-- Text --
- - - - - - -
Here's the uncomfortable paradox: AI coding tools are most powerful in the hands of people who need them least. Experienced developers use AI to accelerate work they already know how to do. They catch mistakes because they recognise them. They guide the AI toward better solutions because they know what better looks like.

Novice developers get something different. They get plausible-looking output they can't evaluate, confident-sounding suggestions they can't verify, and a growing codebase they don't understand. The tool amplifies capability for those who have it and masks the absence of capability for those who don't.

The path forward isn't avoiding AI tools. It's building the judgment to use them well.

Our Approach at Skelpo

We're not AI skeptics. Anyone who's worked with us recently knows that AI tools are part of our daily workflow. They've genuinely changed how fast we can move from concept to working software, and we'd be foolish to ignore that.

But we're not naive either.

We build finance applications. Systems where a subtle bug in a calculation could mean real money — our clients' money. Where a security flaw could expose sensitive financial data. Where regulatory compliance isn't optional. In these contexts, "it seems to work" isn't an acceptable standard.

So we've landed on a simple principle: the higher the stakes, the deeper the human understanding required.
- - - - - - -
-- Material provided --

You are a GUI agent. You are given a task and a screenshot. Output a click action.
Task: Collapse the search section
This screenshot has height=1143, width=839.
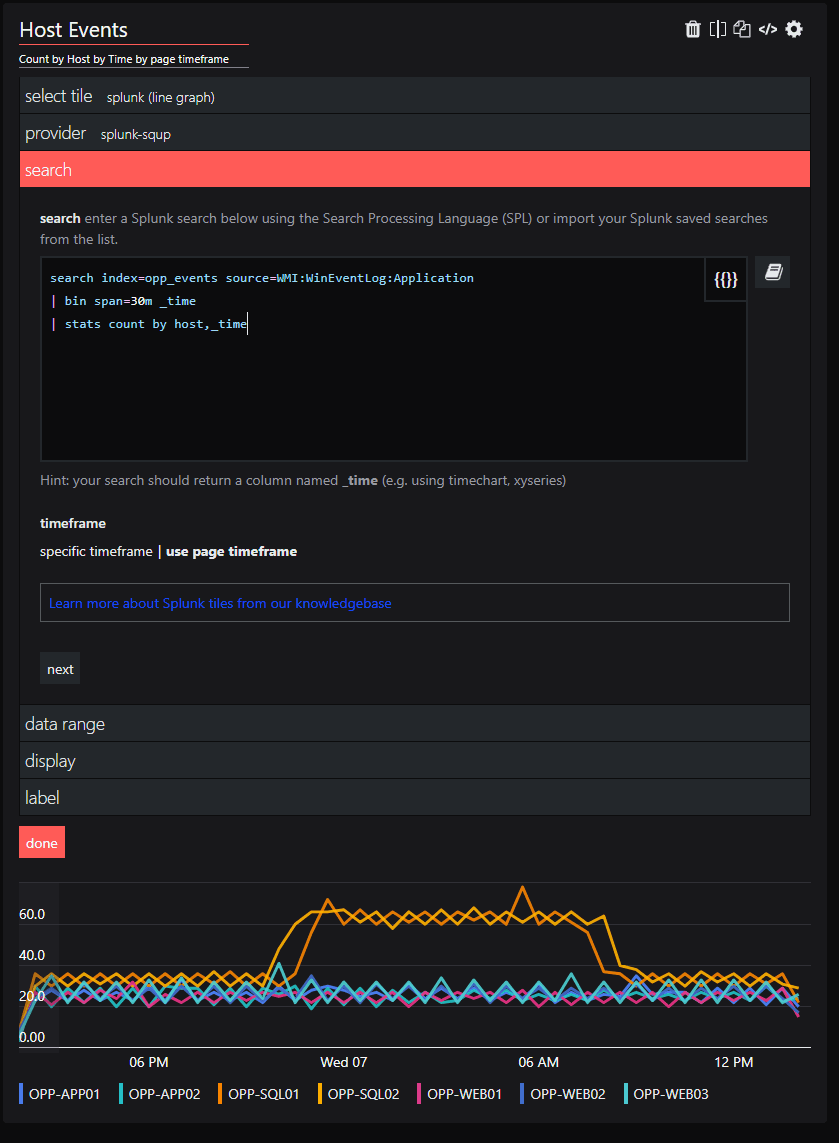point(48,169)
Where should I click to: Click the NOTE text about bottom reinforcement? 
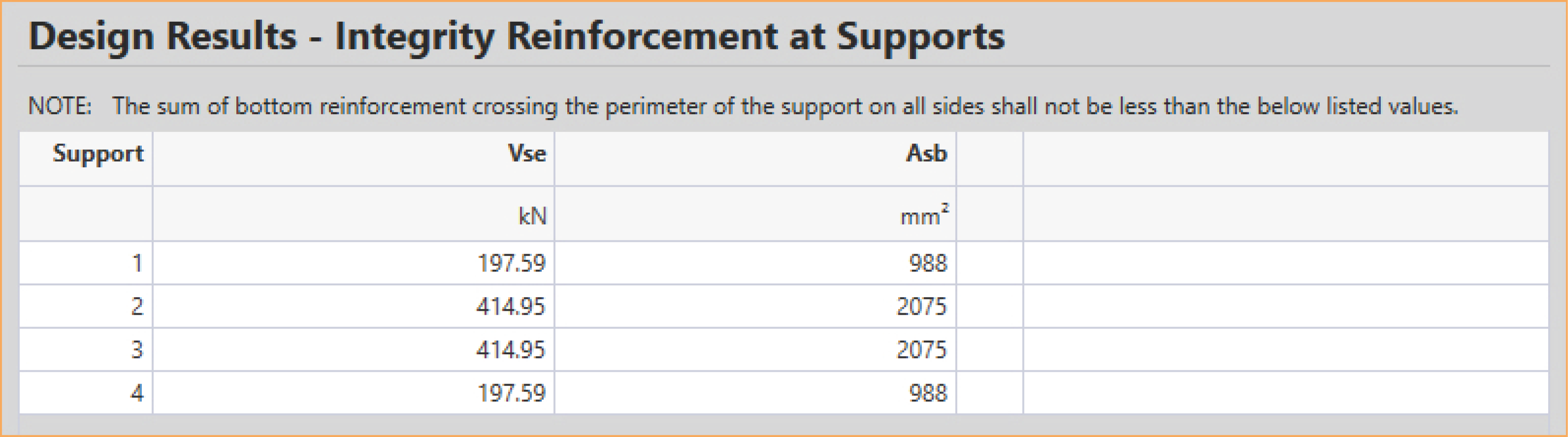tap(743, 106)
- - - - - - -
-- Exercise instructions --
**1.** Answer these questions from the text on AI coding tools.
(a) Who are AI coding tools most powerful for?
(b) What kind of applications does Skelpo build?
(c) What simple principle has Skelpo settled on?
**2.** Write out the passage of the text on AI coding tools from "We're not AI" up to and including "human understanding required.", switching "finance" to "banking".

-- Outputs for the tasks --
**1.**
(a) People who need them least.
(b) Finance applications.
(c) The higher the stakes, the deeper the human understanding required.

**2.**
We're not AI skeptics. Anyone who's worked with us recently knows that AI tools are part of our daily workflow. They've genuinely changed how fast we can move from concept to working software, and we'd be foolish to ignore that.

But we're not naive either.

We build banking applications. Systems where a subtle bug in a calculation could mean real money — our clients' money. Where a security flaw could expose sensitive financial data. Where regulatory compliance isn't optional. In these contexts, "it seems to work" isn't an acceptable standard.

So we've landed on a simple principle: the higher the stakes, the deeper the human understanding required.